**SHORT PROBLEM:**
Rewrite the lines below, putting "传送机" wherever "输送机" appears and leaving everything else unchanged.

**MATERIALS PROVIDED:**
· · · · ·

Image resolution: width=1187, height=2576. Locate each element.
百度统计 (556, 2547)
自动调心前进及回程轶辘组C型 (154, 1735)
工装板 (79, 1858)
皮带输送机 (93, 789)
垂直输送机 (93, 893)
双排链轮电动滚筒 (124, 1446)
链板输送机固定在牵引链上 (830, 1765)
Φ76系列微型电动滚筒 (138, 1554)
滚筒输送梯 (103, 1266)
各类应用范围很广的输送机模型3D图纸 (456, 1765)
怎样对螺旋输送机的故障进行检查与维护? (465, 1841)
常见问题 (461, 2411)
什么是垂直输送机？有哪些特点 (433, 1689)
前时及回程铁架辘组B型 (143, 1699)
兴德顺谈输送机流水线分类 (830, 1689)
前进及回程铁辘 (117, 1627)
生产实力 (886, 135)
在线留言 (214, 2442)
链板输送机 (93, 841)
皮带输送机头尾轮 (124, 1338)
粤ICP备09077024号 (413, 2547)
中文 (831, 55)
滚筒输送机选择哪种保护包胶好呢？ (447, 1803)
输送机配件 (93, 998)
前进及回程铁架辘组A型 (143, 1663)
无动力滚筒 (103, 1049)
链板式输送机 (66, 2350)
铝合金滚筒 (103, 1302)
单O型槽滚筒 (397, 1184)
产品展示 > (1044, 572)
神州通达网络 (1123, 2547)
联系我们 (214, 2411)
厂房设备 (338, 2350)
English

· · · · ·

**FULL OUTPUT:**
Image resolution: width=1187, height=2576. Locate each element.
百度统计 (556, 2547)
自动调心前进及回程轶辘组C型 (154, 1735)
工装板 (79, 1858)
皮带传送机 (93, 789)
垂直传送机 (93, 893)
双排链轮电动滚筒 (124, 1446)
链板传送机固定在牵引链上 (830, 1765)
Φ76系列微型电动滚筒 (138, 1554)
滚筒输送梯 (103, 1266)
各类应用范围很广的传送机模型3D图纸 (456, 1765)
怎样对螺旋传送机的故障进行检查与维护? (465, 1841)
常见问题 (461, 2411)
什么是垂直传送机？有哪些特点 (433, 1689)
前时及回程铁架辘组B型 (143, 1699)
兴德顺谈传送机流水线分类 (830, 1689)
前进及回程铁辘 (117, 1627)
生产实力 (886, 135)
在线留言 (214, 2442)
链板传送机 (93, 841)
皮带传送机头尾轮 (124, 1338)
粤ICP备09077024号 (413, 2547)
中文 (831, 55)
滚筒传送机选择哪种保护包胶好呢？ (447, 1803)
传送机配件 (93, 998)
前进及回程铁架辘组A型 (143, 1663)
无动力滚筒 (103, 1049)
链板式传送机 (66, 2350)
铝合金滚筒 (103, 1302)
单O型槽滚筒 (397, 1184)
产品展示 > (1044, 572)
神州通达网络 (1123, 2547)
联系我们 (214, 2411)
厂房设备 (338, 2350)
English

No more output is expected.